Défi A: Recopiez le passage du texte sur le télétravail qui va de « Et les femmes » jusqu'à « dans mon bureau. ».

──────────

Ou, c’est bien ce qui nous attend, un émiettement du travail, des relations, et des frais ! Avec entre autres une rentrée universitaire en « distanciel », alors que le contact entre enseignants et étudiants est lui aussi irremplaçable !
Oui, gardons l’énergie !
Des fois, souvent, je me dis que la retraite m’a fait échapper à tout ce qui vient. Le travail dénué de lien social c’est triste, inhumain ; le monde sans collègues, sans petits ragots, sans la machine à café, sans les histoires des uns et des autres. Joëlle fatiguée le matin de n’avoir pas dormi assez et à qui on dit quelques mots car elle a passé la soirée toute seule ; Jacqueline qui se repoudre en arrivant, très attentive au regard de l’autre, Bernard qui délire des propos incohérents et qui retourne travailler en râlant, André qui passe sans avoir rien à dire, juste pour s’assurer qu’on est bien là ! Sans eux : rien ; juste des dossiers, des traitements de texte, des programmes ! Télétravail ! Par pitié, non !
Au XVIIIe, et au XIXe, les femmes de la campagne, mais aussi des villes (à Arras beaucoup vivaient dans les caves des places célèbres), travaillaient chez elles à la dentelle ou au filage. Les employeurs s’évitaient ainsi d’investir, payaient à la pièce, et s’évitaient aussi les conflits sociaux.
Et les femmes de la campagne travaillaient à la maigre ferme du ménage, gardaient les bêtes, s’occupaient du ménage et des gosses et pour quelques sols ou francs s’usaient les yeux au tissage ou à la dentelle. En télétravail en quelque sorte.
Oui, merci de rappeler que rien n’est nouveau sous le soleil, avant on appelait cela « le travail à domicile « . La dénomination a changé, mais les risques restent les mêmes et les contacts entre salariés restent précieux pour « faire groupe » dans une entreprise.
De longue date, l’amertume de la chicorée m’est plus agréable que les saveurs sucrées des boissons chaudes à la noisette. C’est pour pouvoir m’en préparer et les savourer à chaque pause que sitôt arrivé à l’ IUFM, j’ai installé une bouilloire électrique dans mon bureau.
J’y dispose d’ailleurs aussi d’une jolie collection de mugs qui permettent de me distinguer au milieu de mes collègues qui, peu soucieux de leur impact carbone, boivent café ou noisette dans des gobelets qui quoique désormais en carton, terminent tous à la poubelle aussitôt vidés. La durée de vie d’un gobelet se compte en secondes, au mieux en minutes si les lèvres de celui ou de celle qui l’a en main alternent la boisson avec le mégot – tout autant condamnable du point de vue écologique- d’une cigarette.
Tu m’avais annoncé par téléphone pendant le confinement l’imminence de ton nouveau blog et un mail automatique m’a indiqué la semaine dernière la parution de ce premier article.
Présageant de ce que j’allais y trouver, j’ ai souhaité, pour les découvrir, attendre que pour moi aussi le travail soit lointain.

──────────

Défi B: Dans les enregistrements, reprenez chaque ligne depuis celle qui contient « What is an eSignature? (264, 2316) » jusqu'à la fin des enregistrements, bornes comprises et consignes incluses, en ajoutant 10 à chaque nombre des coordonnées. Ne rendez que ces lignes.

[Données de localisation des mots et des éléments]
──────────

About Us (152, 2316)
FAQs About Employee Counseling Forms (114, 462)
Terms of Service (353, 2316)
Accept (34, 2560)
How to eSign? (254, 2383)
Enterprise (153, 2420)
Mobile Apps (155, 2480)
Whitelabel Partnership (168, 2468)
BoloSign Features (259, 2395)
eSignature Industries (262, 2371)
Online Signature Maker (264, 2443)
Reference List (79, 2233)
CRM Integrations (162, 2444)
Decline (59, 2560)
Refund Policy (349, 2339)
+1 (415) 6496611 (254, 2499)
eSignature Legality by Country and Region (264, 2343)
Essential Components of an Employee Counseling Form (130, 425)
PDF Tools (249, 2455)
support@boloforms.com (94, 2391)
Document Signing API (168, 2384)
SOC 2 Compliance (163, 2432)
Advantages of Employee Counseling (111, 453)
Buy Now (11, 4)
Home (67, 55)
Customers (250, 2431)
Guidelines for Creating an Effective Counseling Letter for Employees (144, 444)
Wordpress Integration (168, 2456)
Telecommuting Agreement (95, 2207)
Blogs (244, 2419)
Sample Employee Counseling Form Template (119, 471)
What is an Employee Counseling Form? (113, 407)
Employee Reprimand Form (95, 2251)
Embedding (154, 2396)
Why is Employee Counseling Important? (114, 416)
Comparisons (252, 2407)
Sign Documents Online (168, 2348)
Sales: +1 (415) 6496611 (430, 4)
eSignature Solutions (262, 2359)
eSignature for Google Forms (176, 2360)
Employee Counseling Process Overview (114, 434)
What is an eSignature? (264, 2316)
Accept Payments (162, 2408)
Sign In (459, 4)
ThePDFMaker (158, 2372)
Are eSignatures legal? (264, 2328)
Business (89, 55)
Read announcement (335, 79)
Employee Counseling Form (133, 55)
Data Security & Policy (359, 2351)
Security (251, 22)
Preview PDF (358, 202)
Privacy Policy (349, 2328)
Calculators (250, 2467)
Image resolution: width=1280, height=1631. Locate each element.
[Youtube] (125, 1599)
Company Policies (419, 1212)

──────────

Réponse finale A:
Et les femmes de la campagne travaillaient à la maigre ferme du ménage, gardaient les bêtes, s’occupaient du ménage et des gosses et pour quelques sols ou francs s’usaient les yeux au tissage ou à la dentelle. En télétravail en quelque sorte.
Oui, merci de rappeler que rien n’est nouveau sous le soleil, avant on appelait cela « le travail à domicile « . La dénomination a changé, mais les risques restent les mêmes et les contacts entre salariés restent précieux pour « faire groupe » dans une entreprise.
De longue date, l’amertume de la chicorée m’est plus agréable que les saveurs sucrées des boissons chaudes à la noisette. C’est pour pouvoir m’en préparer et les savourer à chaque pause que sitôt arrivé à l’ IUFM, j’ai installé une bouilloire électrique dans mon bureau.

Réponse finale B:
What is an eSignature? (274, 2326)
Accept Payments (172, 2418)
Sign In (469, 14)
ThePDFMaker (168, 2382)
Are eSignatures legal? (274, 2338)
Business (99, 65)
Read announcement (345, 89)
Employee Counseling Form (143, 65)
Data Security & Policy (369, 2361)
Security (261, 32)
Preview PDF (368, 212)
Privacy Policy (359, 2338)
Calculators (260, 2477)
Image resolution: width=1280, height=1631. Locate each element.
[Youtube] (135, 1609)
Company Policies (429, 1222)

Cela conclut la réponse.